As an example of AI and data management in agriculture, Ojokoh cited a project involving Nigeria and Benin, for which she is seeking funds. "Production from subsistence agriculture is currently at the mercy of factors like weather conditions, particularly rainfall, pest activities, and soil quality," she explained. Since climate change affects the duration and quantity of rain and also impacts pest patterns, one way out for farmers would be developing strategies to adapt to these changes.

"Our research will use big data to find out where these diverse challenges are most felt by farmers," she said, "with the purpose of helping farmers to learn what they should expect from placing a farmland in one location rather than in another." And she concluded: "With proper reading of huge amount of data, we could even advise policy makers and help them devise better plans."

Mimicking nature

To move in real-world environments, we need robots able to promptly adapt to changes and to move with an energetically efficient strategy, as natural organisms do. Laura Margheri works for the Bioinspired Soft Robotics research line at the Istituto Italiano di Tecnologia (IIT), where nature is taken as the main source of inspiration for the design of innovative robotic technologies.

"Living systems have acquired experience during evolution while adapting to changing conditions, and in robotics we can use this experience as a guide for our research," she said. The octopus for example, has been taken as animal model for the novel field of soft robotics – a robotics based on soft, adaptable, materials.

"The octopus is fascinating from both an engineering and neuroscientific point of view, because it shows an amazingly large repertoire of behaviours thanks to its soft body and arms. Its arms have a variable stiffness, can elongate, exert high forces, and grasp and manipulate objects and prey with exquisite precision. It has become therefore a major paradigm for the design of soft technologies and soft-bodied arms and robots, able to better adapt to the environment and be more safe during interactions."  

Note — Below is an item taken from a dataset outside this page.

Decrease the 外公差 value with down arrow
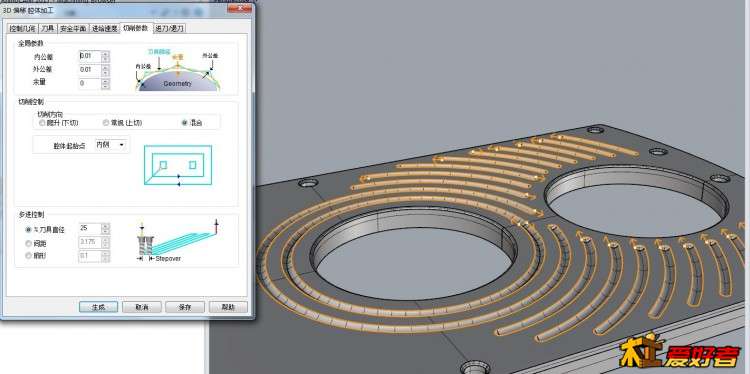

Under the coordination of Barbara Mazzolai, the team of Bioinspired Soft Robotics looks also at the plant kingdom as a new model for adaptable self-growing robots. Indeed, plants can resist unpredictable forces – such as wind, waves, or falling debris; they can perceive external conditions and consequently adapt and move their structure by growing. Plantoid robots, with artificial roots that grow to explore the soil, could be applied to support agricultural activities and help in monitoring environmental contamination, helping farmers to monitor field conditions and crops with more precision.  

Opportunities at the door

Whether it's seen as an opportunity or a sorcerer's tool, AI cannot be neglected – it's already embedded in our world. "Today we are on the verge of a Fourth Industrial Revolution, with a number of opportunities that we should not refuse," maintained Buarque.

Besides that he is also a visiting professor at the University of Johannesburg, South Africa. As such, he has engaged with Marwala in a productive collaboration that has produced, among others, a book for children on AI, also co-authored by Nicky Roberts: "Artificial intelligence and learning."

"More than 2,000 years have passed for the first three revolutions to occur, and only one generation between the third and the fourth," he noted. "If we do not pay attention to what is going on now, computers will invert the roles. Tools are alive and we will be the tasks."

As Buarque pointed out, even positive applications such as face recognition to fight criminality, and automation in assembly lines and in traffic management, need to be carefully used. "In a future scenario when AI is massively used without the appropriate ethical considerations, it very well can be dangerous to our society and undermine democracy," he said. "However, I'd like to see it positively as a continuation of our evolution or development. For that it is up to us to decide which direction we are taking with this powerful, revolutionary kind of tool."